You cater to many breeds of cycle sports as well as activities beyond this category, including running and skiing. Will you focus more or less on either of these in the future?
For us, cycling in summer will always be at the forefront. This is our foundation and we’ll stay true to it. There are of course shifts in focus (see road biking), but we will still serve all of the styles.
"Outdoor" plays a massive role for us in general, and we've been able to establish a strong presence in climbing/bouldering in particular.
In winter, the popularity of cross country skiing and ski mountaineering has been growing wildly of late, and our collection has grown in those areas, but we'll keep making warm wind-blocking jerseys and pants for cycling.
Cross-country skiing, which has been growing here for ages, is now gaining traction in North America. Starting this season we will be providing the US Biathlon Team with its gear and we created a unique collection for them – you'll have to wait and see it!
You’re expanding internationally – do you find that certain pieces sell well in some territories and less so in others?
There are country-specific sales, yes. For example Japan and South Korea have become strong markets for Maloja (in road cycling).
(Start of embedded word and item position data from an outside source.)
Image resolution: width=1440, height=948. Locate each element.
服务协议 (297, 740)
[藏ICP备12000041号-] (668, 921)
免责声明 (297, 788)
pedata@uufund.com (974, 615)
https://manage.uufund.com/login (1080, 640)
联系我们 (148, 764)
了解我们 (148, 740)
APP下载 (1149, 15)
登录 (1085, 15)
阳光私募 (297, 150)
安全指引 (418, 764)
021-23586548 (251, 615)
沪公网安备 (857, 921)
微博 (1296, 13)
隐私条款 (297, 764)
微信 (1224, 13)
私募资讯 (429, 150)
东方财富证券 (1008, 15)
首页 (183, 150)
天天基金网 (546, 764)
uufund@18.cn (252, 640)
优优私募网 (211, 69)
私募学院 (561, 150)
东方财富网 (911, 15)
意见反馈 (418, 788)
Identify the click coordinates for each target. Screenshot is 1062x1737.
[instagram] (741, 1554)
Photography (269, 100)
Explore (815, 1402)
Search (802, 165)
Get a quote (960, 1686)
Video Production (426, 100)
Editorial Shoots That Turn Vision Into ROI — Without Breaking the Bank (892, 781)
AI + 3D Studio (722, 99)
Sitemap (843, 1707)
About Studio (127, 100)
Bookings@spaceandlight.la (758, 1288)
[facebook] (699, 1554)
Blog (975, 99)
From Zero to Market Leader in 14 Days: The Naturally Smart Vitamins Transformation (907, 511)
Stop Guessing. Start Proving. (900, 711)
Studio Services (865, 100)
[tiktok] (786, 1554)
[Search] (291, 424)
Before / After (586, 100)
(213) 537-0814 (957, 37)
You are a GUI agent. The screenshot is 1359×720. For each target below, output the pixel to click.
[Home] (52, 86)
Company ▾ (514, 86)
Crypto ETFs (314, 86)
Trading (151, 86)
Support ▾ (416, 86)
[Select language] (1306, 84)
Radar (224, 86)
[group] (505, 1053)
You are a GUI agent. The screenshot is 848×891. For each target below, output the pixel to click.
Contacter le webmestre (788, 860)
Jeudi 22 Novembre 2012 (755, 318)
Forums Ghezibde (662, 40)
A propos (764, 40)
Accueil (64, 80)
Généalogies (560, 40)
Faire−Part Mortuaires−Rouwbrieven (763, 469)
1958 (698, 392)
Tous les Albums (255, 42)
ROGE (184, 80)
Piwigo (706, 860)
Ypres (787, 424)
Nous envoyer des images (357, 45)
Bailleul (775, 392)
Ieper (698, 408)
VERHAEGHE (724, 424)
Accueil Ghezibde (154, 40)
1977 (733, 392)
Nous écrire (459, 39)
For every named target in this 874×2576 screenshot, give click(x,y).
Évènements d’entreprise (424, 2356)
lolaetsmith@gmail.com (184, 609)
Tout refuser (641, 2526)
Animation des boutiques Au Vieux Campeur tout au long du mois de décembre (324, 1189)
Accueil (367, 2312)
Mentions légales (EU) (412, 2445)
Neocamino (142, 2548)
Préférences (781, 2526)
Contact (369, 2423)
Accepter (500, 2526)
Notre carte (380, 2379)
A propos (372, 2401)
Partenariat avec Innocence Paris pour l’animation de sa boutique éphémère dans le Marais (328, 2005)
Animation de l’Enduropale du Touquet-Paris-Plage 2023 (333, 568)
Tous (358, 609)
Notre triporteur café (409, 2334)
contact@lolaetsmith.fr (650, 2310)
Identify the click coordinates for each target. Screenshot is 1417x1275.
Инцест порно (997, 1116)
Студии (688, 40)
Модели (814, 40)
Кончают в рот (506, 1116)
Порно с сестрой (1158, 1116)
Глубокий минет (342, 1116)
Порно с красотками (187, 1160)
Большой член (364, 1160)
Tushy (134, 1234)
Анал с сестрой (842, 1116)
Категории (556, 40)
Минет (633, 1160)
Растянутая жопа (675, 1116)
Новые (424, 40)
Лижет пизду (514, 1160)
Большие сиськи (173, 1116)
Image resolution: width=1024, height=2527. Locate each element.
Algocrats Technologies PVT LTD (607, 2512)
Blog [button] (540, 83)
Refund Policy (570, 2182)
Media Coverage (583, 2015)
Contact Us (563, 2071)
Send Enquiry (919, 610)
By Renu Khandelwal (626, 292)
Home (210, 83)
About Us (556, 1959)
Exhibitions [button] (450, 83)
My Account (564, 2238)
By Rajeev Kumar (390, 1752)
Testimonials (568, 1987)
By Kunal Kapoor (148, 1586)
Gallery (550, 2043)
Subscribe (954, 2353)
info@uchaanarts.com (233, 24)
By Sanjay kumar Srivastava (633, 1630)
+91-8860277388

The Koreans put an extraordinary amount of value on the combination of function and style, as in the road cycling outfit has to match the frame of your bike, from the socks and jersey all the way to the helmet. A good product example is the Spacebody, a very functional piece with loads of style that we almost exclusively sell in South Korea. The Scandinavians, meanwhile, buy warmer gear due to cold climate, preferably made of natural materials. In Central Europe, consumers typically go for the more colourful gear while the North Americans like to keep it subtler. Thanks to our large collection with over 300 styles, we’re able to cater for everyone.
What’s your sales and retail partner strategy?
We are generally very selective when it comes to our dealers. Our products typically require a bit more consultation, so store staff need quite a bit of training. It's also important that our dealers have a customer-base with an affinity for our products as they’re a little more expensive than standard outdoor products. Not everyone’s prepared to spend more on the higher-end craftsmanship or details that are important to us. We respect that, but we still follow our own path.
What have you achieved by being selective in the wholesale partnerships you’ve struck up?
We've seen in recent years that dealers are looking to create closer relationships with the brand. They don't want to just sell it. They want to represent it. As a result we classified our dealers with a bit more precision. Now, depending on their selections from the range, there are standard dealers as well as premium dealers and brand stores. Last but not least – our own flagship stores in Munich, Oberstdorf, Wiesbaden, Innsbruck, Aschau and Seoul offer nearly the entire collection and feature Maloja as their main brand.